In your case, I would use the good old C(!) sscanf function:
unsigned int year, month, day;
char c;
if(sscanf(input, "%u/%u/%u%c", &month, &day, &year, &c) == 3)
{
// check ranges of your date variables!
}
You seem to use American date format, so I set the parameters accordingly.
Wondering why I'm reading an additional character ? It catches additional data at the end of your date string to detect invalid formats (if data follows, result will be 4, otherwise, only 3 values are read, which will be returned). One drawback: before the three numbers, white space is ignored, so if you wanted to disallow, you would need additional checks (e. g. "%n %n%u" and comparing, if the two corresponding values are equal).
See sscanf documentation (scanf for parameters).
(If your input is a ::std::string instance, you need to use sscanf(input.c_str(), ...), of course.)
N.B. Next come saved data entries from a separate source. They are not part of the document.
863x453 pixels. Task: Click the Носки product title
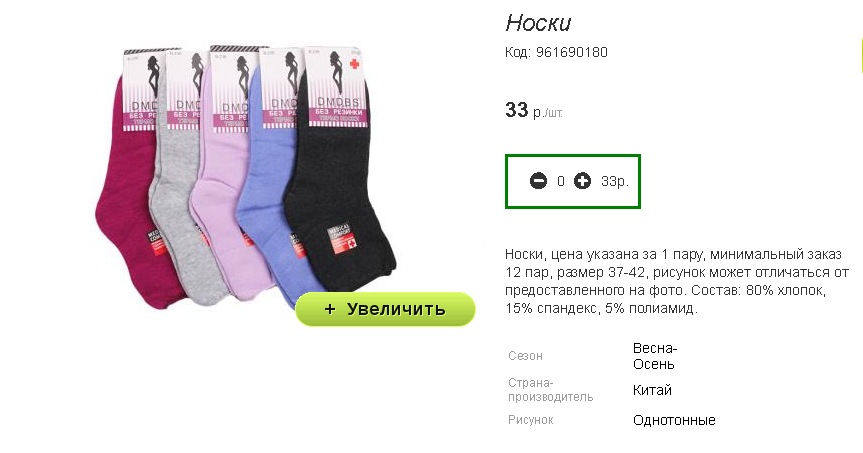pos(538,23)
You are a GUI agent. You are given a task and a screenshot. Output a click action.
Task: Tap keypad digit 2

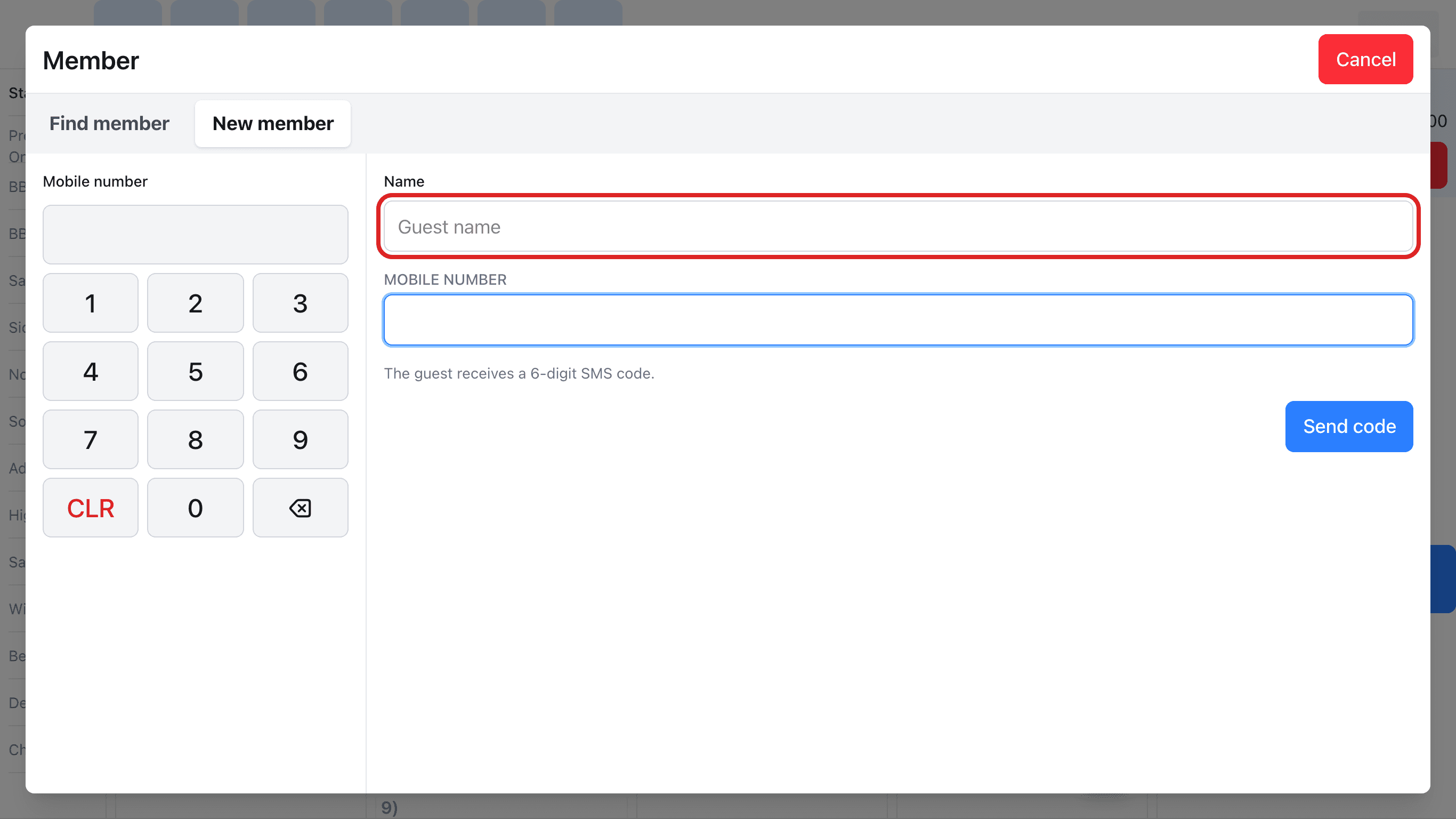(x=195, y=303)
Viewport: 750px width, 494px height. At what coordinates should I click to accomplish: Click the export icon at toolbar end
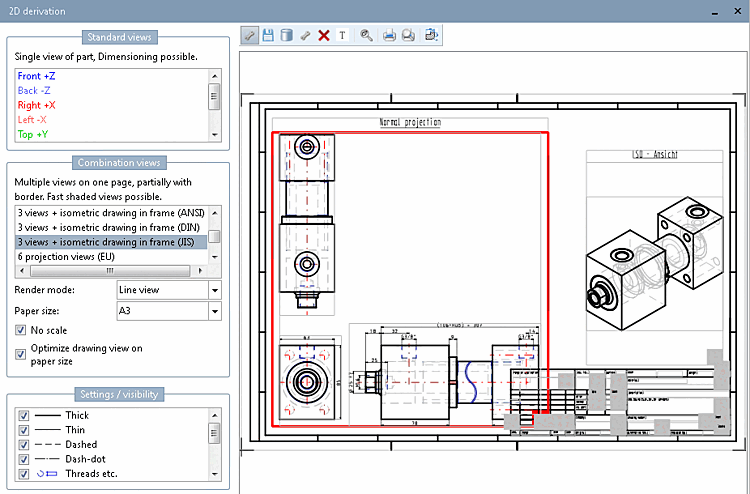431,35
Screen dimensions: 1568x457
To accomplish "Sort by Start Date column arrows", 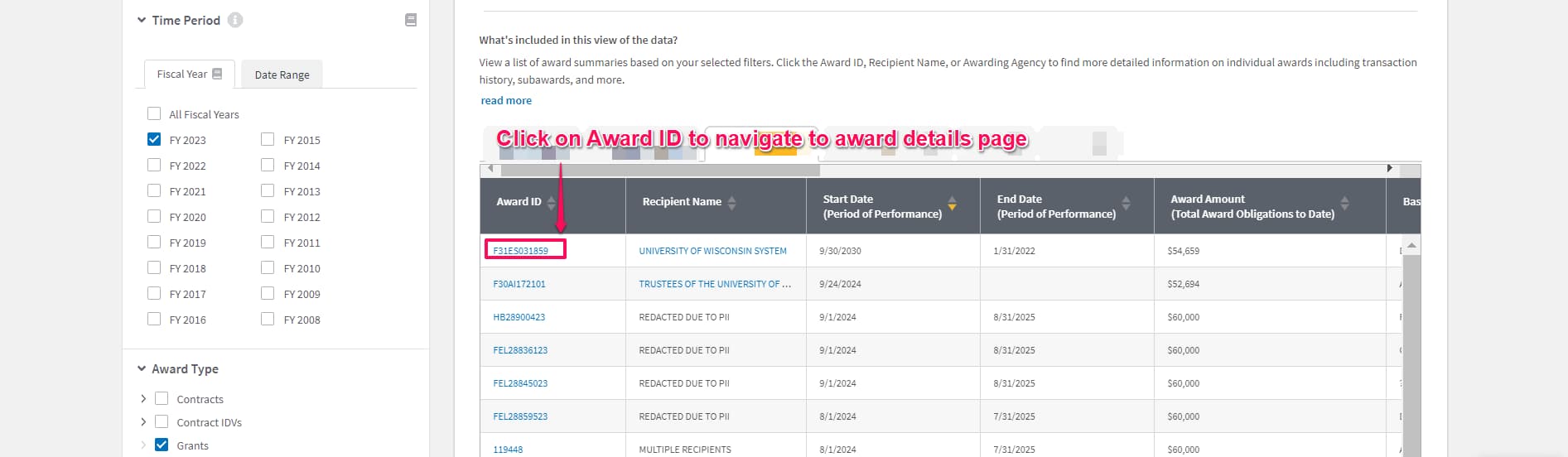I will pos(952,203).
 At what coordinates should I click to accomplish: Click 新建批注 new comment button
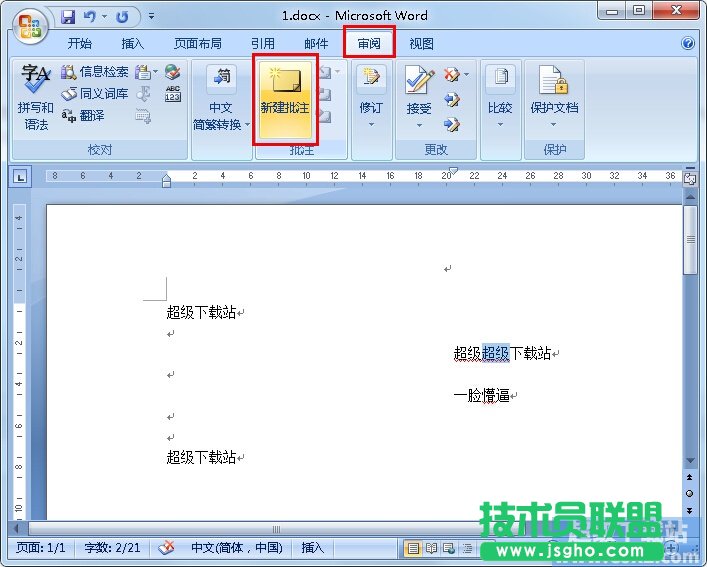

If you are using C++11 you can use <regex> library:
#include <iostream>
#include <regex>
#include <string>
int main() {
std::string date = "1/1/1970";
std::regex dateRegex("(\\d\\d?)/(\\d\\d?)/(\\d{4})");
std::smatch match;
if (regex_match(date, match, dateRegex)) {
std::cout << match.str(1) << std::endl;
std::cout << match.str(2) << std::endl;
std::cout << match.str(3) << std::endl;
}
else {
// error
}
return 0;
}
This is maybe an overkill for your situation but remember that by using regular expression you are also doing some form of validation on your input. In above example, if you pass anything that doesn't have the form dd/dd/dddd where "d" is a digit you will enter the "error" block of code. Of course, 99/99/9999 will count as a valid input but you can also solve that case with more complicated regex.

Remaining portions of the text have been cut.